Originally from the North Island, Campbell’s adventurous spirit has taken her across the world from the green wilderness of her New Zealand home, across the desert wastelands of California to the icy tundras of Antarctica and into the depth of the oceans to the coral reefs. Profoundly moved by the different landscapes she experienced, Campbell has employed various approaches to capturing the subtlety of their beauty, intricacy, and endurance of life on the brink of peril.

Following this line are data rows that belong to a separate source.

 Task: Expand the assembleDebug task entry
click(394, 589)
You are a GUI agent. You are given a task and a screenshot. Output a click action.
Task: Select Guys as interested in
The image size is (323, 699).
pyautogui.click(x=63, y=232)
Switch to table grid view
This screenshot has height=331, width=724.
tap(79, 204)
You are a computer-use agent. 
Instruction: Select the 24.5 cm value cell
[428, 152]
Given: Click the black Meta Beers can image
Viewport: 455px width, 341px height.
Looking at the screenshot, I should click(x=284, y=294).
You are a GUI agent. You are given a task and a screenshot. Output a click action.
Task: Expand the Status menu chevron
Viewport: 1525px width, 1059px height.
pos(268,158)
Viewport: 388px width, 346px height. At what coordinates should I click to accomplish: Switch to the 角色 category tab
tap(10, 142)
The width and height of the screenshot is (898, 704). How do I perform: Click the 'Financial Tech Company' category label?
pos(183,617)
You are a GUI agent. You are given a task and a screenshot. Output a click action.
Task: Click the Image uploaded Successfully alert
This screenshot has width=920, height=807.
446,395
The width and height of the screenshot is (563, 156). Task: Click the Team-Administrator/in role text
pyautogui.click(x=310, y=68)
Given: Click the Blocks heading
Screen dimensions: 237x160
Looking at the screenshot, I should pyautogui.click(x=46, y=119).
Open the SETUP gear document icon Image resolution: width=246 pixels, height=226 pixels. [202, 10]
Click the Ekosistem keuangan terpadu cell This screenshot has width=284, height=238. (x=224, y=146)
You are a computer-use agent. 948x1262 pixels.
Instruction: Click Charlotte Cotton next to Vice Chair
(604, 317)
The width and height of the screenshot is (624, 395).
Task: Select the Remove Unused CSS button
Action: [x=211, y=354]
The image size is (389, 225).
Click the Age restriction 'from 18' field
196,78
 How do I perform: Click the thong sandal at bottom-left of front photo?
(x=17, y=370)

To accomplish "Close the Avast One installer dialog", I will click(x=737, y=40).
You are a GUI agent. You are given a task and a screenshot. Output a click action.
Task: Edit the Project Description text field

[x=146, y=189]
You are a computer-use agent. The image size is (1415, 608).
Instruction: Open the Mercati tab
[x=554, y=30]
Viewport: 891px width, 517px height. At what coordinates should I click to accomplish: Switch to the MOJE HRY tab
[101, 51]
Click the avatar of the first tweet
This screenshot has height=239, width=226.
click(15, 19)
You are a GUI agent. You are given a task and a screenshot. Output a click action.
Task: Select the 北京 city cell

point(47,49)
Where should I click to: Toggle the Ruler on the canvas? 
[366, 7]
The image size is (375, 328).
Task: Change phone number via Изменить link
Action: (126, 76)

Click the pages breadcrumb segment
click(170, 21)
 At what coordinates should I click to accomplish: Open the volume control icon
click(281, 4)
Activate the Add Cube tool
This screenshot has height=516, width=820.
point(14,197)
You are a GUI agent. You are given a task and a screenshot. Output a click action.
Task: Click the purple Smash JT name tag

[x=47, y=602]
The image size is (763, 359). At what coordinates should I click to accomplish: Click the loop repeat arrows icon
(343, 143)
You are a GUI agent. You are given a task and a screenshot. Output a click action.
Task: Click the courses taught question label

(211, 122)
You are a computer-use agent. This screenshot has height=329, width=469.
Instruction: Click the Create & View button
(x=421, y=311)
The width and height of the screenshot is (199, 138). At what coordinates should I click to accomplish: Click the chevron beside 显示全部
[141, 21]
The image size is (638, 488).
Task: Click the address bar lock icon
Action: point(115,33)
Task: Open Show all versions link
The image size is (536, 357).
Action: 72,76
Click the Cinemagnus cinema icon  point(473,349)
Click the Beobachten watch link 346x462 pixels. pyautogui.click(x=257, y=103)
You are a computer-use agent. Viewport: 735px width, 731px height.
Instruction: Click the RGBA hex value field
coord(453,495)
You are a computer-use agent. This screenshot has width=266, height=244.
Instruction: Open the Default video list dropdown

Having dismissed modern photography practices as too regularized and unable to convey the nuance and essence of life, the artist extensively experiments with different methods from photography’s 2 century-long histories, such as wet plate collodions, ambrotypes, daguerreotypes, and gelatin silver photographs. She believes these techniques can communicate more authenticity, intensity, and fullness of the natural phenomena and, at the same time, have the intrinsic capacity to create traces in silver and either adding to the character of the photograph. Studying a variety of microscopic and global subjects through the prism of the different image capture techniques, Campbell aims to illustrate the complex interdependent relationship of ecological, spiritual, and representational systems.